Part of a full and coherent healing ministry is to have an answer and a theology for those who are not healed through prayer. Happily, the New Testament has a lot to say about the suffering of Christians. In fact, suffering seems to be written into the plotline from the very beginning. In all three synoptic gospels Jesus says several times that if we would be his disciple we must take up our cross and follow him. In other other words, to be like Christ, we must share in his sufferings.
Now this is not just a theme in a few verses in the gospels. Indeed, it is laced through the entire New Testament. So St Paul says, “We rejoice in our sufferings for we know they produce perseverence” “We are co-heirs with Christ if we share in his sufferings.” “I want to know the resurrection of Christ and have a share in his sufferings.” “I rejoice that you share in the sufferings of Christ so that you may also share in his glory.”
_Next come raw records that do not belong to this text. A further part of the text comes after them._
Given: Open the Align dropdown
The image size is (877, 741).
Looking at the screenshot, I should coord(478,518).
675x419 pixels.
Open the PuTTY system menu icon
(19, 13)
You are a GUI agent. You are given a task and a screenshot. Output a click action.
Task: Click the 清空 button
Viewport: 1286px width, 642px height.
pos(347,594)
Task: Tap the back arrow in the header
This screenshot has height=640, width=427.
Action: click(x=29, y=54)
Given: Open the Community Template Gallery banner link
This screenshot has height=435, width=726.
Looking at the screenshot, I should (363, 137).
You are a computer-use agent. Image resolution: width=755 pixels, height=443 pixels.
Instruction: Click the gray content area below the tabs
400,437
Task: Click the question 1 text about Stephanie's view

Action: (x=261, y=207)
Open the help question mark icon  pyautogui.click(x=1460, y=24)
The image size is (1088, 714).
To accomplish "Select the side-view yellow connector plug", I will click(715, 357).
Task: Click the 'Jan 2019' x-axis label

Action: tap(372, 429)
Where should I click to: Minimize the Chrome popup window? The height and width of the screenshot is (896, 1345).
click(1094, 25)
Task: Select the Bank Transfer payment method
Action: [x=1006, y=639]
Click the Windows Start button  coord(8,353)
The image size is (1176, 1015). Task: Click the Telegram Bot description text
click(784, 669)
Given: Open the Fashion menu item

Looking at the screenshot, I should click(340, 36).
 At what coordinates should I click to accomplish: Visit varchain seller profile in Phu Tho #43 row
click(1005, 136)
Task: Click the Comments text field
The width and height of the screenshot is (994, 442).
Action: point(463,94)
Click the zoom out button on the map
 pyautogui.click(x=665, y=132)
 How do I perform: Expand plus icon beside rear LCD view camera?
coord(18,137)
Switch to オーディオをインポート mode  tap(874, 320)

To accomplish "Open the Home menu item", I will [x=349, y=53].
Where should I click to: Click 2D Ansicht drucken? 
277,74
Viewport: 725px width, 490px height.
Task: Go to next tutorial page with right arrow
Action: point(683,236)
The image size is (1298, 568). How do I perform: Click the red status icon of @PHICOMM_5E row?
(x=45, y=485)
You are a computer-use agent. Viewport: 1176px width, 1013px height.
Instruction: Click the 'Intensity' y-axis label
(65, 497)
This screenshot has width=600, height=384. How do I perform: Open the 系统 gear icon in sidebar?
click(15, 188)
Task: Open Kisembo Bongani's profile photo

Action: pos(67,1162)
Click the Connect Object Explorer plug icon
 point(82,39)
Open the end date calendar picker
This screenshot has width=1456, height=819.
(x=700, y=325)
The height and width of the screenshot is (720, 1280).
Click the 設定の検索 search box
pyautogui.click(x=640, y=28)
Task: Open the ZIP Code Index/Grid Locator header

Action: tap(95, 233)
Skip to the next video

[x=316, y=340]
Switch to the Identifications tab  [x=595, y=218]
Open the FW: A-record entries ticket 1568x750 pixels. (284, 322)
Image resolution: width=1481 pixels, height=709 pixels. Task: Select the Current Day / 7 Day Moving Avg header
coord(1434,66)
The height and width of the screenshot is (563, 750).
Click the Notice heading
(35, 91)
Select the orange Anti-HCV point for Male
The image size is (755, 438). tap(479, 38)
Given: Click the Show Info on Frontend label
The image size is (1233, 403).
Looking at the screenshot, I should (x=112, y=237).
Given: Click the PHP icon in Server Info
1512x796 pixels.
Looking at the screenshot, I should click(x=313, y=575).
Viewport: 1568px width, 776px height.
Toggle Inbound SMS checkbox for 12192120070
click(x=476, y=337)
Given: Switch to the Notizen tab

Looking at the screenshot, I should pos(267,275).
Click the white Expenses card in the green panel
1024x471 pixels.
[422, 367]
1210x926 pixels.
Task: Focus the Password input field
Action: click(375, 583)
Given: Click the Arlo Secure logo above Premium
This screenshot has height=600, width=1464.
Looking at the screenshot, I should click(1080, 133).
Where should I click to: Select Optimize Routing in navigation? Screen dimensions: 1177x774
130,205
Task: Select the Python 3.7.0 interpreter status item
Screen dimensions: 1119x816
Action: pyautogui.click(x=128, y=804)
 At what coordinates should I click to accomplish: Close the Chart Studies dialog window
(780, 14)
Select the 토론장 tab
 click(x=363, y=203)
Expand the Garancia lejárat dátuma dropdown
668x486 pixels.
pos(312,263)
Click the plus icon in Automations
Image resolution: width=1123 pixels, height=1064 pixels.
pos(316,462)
It gets deeper and stranger. At one point St Paul says, “I rejoice in your sufferings for I have filled up in my flesh what is lacking in the cross of Christ.” So suffering is not only redemptive for us, but through it we may share in Christ’s own redemptive work in the world. It sounds an awful lot like the old Catholic word of encouragement to those suffering, “Well, offer it up.”
It seems that St Paul was even ascetic in his practices for he said, “I beat my body to make it my slave that I might not lose the prize.” Furthermore, it is possible that he was the first stigmatic like St Francis and Padre Pio after him for he said, “I bear in my body the marks of Christ.”
Catholics do believe in healing, but we also have a Biblical answer for those who suffer in Christ. According to the Bible, the suffering we endure is our way to ‘take up our cross and be Christ’s disciple.’ The suffering produces perseverance. Suffering also helps us to mysteriously identify with the passion of Christ, and according to the New Testament, this is necessary if we expect to share in the resurrection and glory of Christ.
What I don’t understand is that Pentecostal Evangelicals (who are otherwise such admirably Bible-based Christians) miss this one, but the Catholics (who are supposed to be ignorant of the Bible) seem pretty much on target.